I confess, as much as I espouse healthy eating habits, I am guilty at times of eating too quickly, eating at my desk or worse, eating snacks out of a large bag! I even influence my family at the Dinner table to eat faster for fear that I may snatch some of their food. This is true, but I am aware that regularly engaging in these habits can negatively impact digestion, lead to undesired weight changes, and increased stress or anxiety. The solution to eradicating these habits may involve adopting a more mindful approach to eating. How you do anything can influence how you do everything. The practice of mindfulness has the power to impact all areas of life, by leading to increased appreciation and overall happiness. I’m ready!
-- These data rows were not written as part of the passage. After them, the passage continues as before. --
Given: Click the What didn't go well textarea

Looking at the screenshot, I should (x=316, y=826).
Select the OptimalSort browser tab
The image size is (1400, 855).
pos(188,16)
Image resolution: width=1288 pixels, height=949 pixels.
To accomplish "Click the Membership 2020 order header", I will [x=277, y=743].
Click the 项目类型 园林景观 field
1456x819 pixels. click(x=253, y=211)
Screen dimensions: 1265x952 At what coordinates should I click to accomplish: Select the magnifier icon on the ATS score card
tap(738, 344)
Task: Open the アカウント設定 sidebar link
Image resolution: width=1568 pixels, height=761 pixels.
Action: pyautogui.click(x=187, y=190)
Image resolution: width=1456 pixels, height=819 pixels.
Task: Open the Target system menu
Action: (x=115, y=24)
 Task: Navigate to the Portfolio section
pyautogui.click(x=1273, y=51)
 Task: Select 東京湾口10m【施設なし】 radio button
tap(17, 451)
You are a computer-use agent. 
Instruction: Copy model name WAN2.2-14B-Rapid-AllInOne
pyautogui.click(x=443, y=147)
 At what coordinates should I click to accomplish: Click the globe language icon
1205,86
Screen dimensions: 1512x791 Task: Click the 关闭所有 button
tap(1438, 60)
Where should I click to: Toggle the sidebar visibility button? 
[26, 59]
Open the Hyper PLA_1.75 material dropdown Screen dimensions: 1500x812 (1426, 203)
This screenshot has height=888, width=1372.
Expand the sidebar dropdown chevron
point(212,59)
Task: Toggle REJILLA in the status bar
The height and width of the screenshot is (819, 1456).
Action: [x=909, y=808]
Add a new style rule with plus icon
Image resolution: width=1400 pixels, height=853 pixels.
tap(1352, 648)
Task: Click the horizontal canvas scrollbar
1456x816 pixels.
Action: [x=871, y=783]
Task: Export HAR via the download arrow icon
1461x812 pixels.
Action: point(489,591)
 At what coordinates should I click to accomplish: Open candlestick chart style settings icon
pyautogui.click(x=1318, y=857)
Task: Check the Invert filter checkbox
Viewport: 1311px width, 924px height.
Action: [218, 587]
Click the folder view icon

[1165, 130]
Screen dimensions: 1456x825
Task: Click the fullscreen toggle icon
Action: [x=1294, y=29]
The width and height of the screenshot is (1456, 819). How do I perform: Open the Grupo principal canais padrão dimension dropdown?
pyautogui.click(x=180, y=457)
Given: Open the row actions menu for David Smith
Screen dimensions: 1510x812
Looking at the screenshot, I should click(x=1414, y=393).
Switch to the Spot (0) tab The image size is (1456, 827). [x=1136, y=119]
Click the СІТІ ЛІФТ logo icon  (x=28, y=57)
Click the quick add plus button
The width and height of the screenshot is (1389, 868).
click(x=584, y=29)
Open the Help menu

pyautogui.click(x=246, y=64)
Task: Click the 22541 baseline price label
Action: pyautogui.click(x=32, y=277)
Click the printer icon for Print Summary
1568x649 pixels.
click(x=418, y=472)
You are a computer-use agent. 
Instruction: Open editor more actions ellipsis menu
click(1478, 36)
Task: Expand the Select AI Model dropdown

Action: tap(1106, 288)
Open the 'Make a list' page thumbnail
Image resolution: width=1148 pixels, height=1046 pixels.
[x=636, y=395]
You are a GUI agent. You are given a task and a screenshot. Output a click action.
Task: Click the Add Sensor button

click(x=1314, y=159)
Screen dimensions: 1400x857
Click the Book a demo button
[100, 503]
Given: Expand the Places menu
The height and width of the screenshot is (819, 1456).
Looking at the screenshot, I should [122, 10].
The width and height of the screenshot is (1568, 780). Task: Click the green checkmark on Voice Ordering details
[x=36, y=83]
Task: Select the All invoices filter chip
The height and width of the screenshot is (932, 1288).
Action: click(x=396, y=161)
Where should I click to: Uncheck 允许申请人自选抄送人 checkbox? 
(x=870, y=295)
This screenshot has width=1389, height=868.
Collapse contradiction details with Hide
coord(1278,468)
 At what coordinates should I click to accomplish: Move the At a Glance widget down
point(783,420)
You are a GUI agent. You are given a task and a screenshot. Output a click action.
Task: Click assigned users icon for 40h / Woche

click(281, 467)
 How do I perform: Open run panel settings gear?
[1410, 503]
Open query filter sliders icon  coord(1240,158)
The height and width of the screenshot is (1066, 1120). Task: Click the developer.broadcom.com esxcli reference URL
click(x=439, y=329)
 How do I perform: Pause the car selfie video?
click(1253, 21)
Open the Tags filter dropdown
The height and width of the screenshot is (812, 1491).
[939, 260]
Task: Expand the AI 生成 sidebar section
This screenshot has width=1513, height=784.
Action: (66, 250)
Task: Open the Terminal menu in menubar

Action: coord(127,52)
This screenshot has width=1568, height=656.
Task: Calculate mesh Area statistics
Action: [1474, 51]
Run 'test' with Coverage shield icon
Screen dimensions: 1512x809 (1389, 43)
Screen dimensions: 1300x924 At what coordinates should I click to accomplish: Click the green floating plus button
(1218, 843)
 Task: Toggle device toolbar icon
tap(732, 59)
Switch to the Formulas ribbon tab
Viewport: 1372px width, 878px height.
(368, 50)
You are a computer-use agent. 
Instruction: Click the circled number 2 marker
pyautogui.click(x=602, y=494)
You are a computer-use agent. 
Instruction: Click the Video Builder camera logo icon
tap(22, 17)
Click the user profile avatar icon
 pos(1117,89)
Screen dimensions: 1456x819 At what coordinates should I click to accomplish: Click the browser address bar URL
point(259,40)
What is mindfulness and how does it apply to eating? Mindfulness is based on the understanding that, when we are not paying attention to what we are experiencing, it is as if it does not exist. If you are distracted while eating ie: munching on popcorn at the movies, you are not really tasting the food. As a result, even though your stomach may be full, you continue to eat!
The essence of mindful eating is paying attention on purpose to the experience of eating without judgement. This is a fantastic strategy as the more you are present for the experience, the more satisfaction you will receive from it. The more we are able to quiet the critical voices in our head and adopt a more accepting dialogue it will become easier to maintain desired habits. Berating yourself after indulging in a treat only increases stress or guilt that may lead to more “treats” in an effort to feel better. Mindful eating practices can break you out of this destructive cycle and teaches you to listen to your internal voice telling you what you are truly hungry for. This ability of to use this inner wisdom has the capacity to transform your relationship with food.
Here are my top action steps that you can start today to adopt a more mindful approach to eating:
- When you eat, eat! In other words, no distractions. Turn off the TV, don’t eat in the car or while using the computer or electronic devices.
- Sit down when eating and make eating more ceremonial. Consider the colors of food. Ie.: instead of chicken, potatoes and cauliflower, choose salmon, spinach and brown rice.
- Slow down and take time to really chew and taste your food.
- Take a moment to contemplate what you are really hungry for.
- Be aware of serving size and pay attention to when you feel full.
Finally, mindful eating will allow you take back control by shedding old bias’s and scripts to reveal authentic joy and pleasure that should be associated with eating.